Tuscan Landscape - it is very nearly done. I added a flock of sheep on the hill after looking at some more pictures of this view of Tuscany which I have discovered is in Val d'Orsia. I may take the bottom edge quilting out since its getting too puffy...I need to quilt tiles into the floor and add some decorations on the archway.



My 'Forever Project' - the wee hexie basket...this is made with 1/4 inch sized hexies..I just have the background to finish..the boring part! It will likely get minimal quilting and be put into a hard frame to be hung on the wall when it is finished. (I need to take pictures more often...I see something I need to fix again!)


2. How does my work differ from others of its genre? 
I tend not to use commercial patterns, though I have done some...and I really dislike making the same block over and over, so there are only a few quilts like that in my repertoire. And you won't find very many 30's reproduction fabrics in my stash. I tend to like either true-to-life colors or bright saturated colors. Batiks and hand dyes are my favorites.

3. Why do I create what I do? 
I have always been creative - I come from a very creative family, where creativity is cherished. My paternal grandfather was a professional artist - there are still examples of his art on display. His brother was also a professional artist. Their father was a master jeweler at Tiffany's in New York. My maternal grandmother was a prolific quilter - she and her charity group made hundreds of quilts for the homeless. As a child, I designed Barbie clothes, dressed my dolls and stuffed animals, made all sorts of things - my favorite magazine when I was growing up was Pack-o-Fun. Every month, I would read devour that magazine as soon as the issue arrived in the mail box.

I love trying new techniques just to see how they work.
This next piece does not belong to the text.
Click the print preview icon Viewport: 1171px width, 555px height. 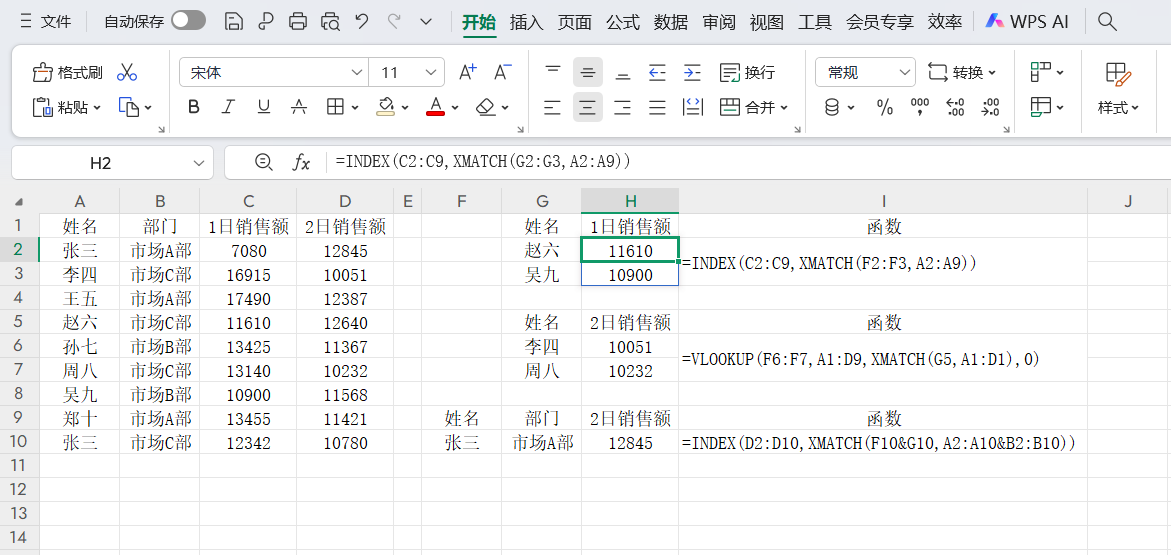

As a consequence, I have oodles of WIPs (Work In Progress) and PIGZ (Projects In Gallon Zippies) which is a common occurrence with most quilters, I suspect. 

4. How does my creating process work?
I draw inspiration from all around me. Sometimes a new quilt is suggested by something I see, though a goodly number of them are class projects. I know some folks never finish what they start in a class, but I feel obligated to at least do something with the materials since I have invested time and money and fabric - I can generally figure out a way to finish any project (I would not have taken the class if I didn't at least think I would finish!) - some just take longer than others!  I still have at least three in various stages that are waiting their turn to be finished. But...I will finish them - God willin' and the crick don't rise!

I noodle around with an idea for a while and mostly I can 'see' the finished product before I start...though I have been trying to loosen up a bit and try different things after the basic design is done..

I am supposed to tag three more quilters. It is getting hard to find quilters that haven't been tagged!

So...here are my tag-ees! I haven't heard back from the last blogger, but am putting her link info in in the hopes that she will reply back in the affirmative.

Rian  of Rian's Pages  who recently moved into a new house and has just re-started quilting. She has a very interesting technique where she uses large sheets of freezer paper with flowing designs, mostly rendered in yummy batiks.

Sophie of Sophie Junction who  already did the Around the World Blog Hop post.  I am fascinated by her use of color. Another of the quilters I know In Real Life as I have attended a Retreat with Sophie.

Tanya of  ByTaniwa who is a quilter from Japan. She moved to Japan from the US to teach English...and ended up staying after she met her handsome hubby Tetsu. I enjoy reading about all of her adventures.